Para ele, ainda não há uma mudança drástica no que as empresas buscam de seus candidatos, pois a facilidade em lidar com imprevistos já era vista como uma competência do futuro. A longa quarentena ressaltou essa necessidade.

“Todas as empresas e funcionários tiveram que lidar com situações adversas. Muita gente foi trabalhar em casa, e a maioria não tem uma infraestrutura ideal de home office”, afirma Medina.

“Você teve que trabalhar com barulho de criança, de vizinho. São todos cenários não ideais, mas, se no final das contas você tem uma pessoa que se vira na adversidade, essa característica é muito mais importante do que onde ela mora ou o diploma.”

Para Zanini, da FGV, o trabalho a distância exige maturidade profissional para estabelecer uma rotina —o que pode ser muito difícil para quem tem filhos, por exemplo.

Vânia Montenegro, da Employer, destaca ainda a importância do conhecimento e a disposição para entender ferramentas tecnológicas e digitais.

Mariane Guerra, vice-presidente da RH da ADP na América Latina, diz que se mostrar como alguém amigável à tecnologia é indispensável. “Isso já era muito comentado e demandado, mas nunca foi tão necessário.”
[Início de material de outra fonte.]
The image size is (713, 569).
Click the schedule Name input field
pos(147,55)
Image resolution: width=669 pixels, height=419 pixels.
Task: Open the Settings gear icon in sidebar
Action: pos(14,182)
Nesse sentido, Mariane diz que os profissionais precisam abolir resistências a chamadas por vídeo e demonstrar interesse em aprender.

Se na questão tecnológica os candidatos jovens levam vantagem, Mariane diz que a experiência, e mesmo a idade, fazem diferença no controle emocional. Para ela, executivos e gestores mais jovens não passaram por muitas crises e acabam mais abalados com imprevistos.

“A gente vê claramente hoje uma geração que entrou no mercado com o real estável e um país que passou por crises mais amenas, mesmo que difíceis, mas que não se comparam com um país com hiperinflação.”